Mehak Kesar (born 15 December 1992) is an Indian cricketer who plays for the Punjab women's cricket team. She is a right-arm off break bowler and a right-handed lower order batter. In 2019, she was the vice captain of the Punjab team when they won their maiden T20 title of the 2018–19 Senior Women's T20 League. In 2021, she was selected to represent India-A ahead of the 2021–22 Senior Women's Challenger Trophy organized by Board of Control for Cricket in India.

== Early life ==
Kesar was born on 15 December 1992 in Sonipat, Haryana. She represented Haryana at junior and sub-junior levels in table tennis, baseball and softball.
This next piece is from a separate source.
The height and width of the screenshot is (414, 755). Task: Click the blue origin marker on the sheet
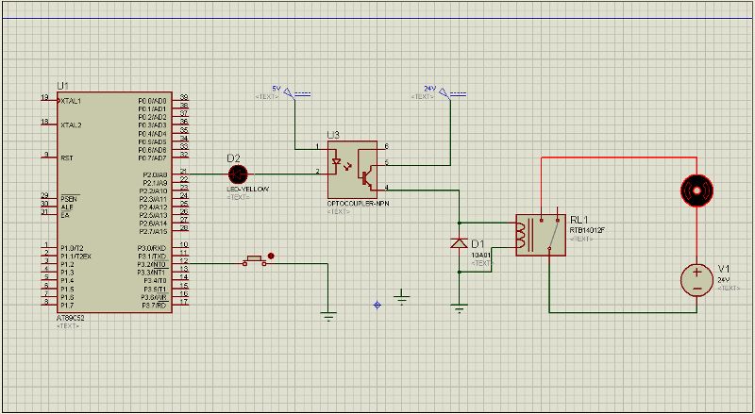pyautogui.click(x=377, y=305)
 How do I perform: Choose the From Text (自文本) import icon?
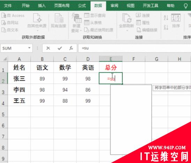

At the age of 17, she moved to Jalandhar, Punjab and started her initial coaching in cricket and slowly became passionate about the sport.

== Career ==
Kesar started playing for Punjab Women in 2010. She was also part of the North Zone team from 2015 to 2018 and a member of GND University team from 2011 to 2015. She led the Under 23 Punjab's Women Cricket Team in the year 2015–2016.

She was named best bowler of the tournament in BCCI Senior Women Elite Group 2016-2017 and Rama Atray Memorial Tournament in 2016–2017.

She played for India A in 2021–22 Senior Women's Challenger Trophy in which India A emerged as the champions.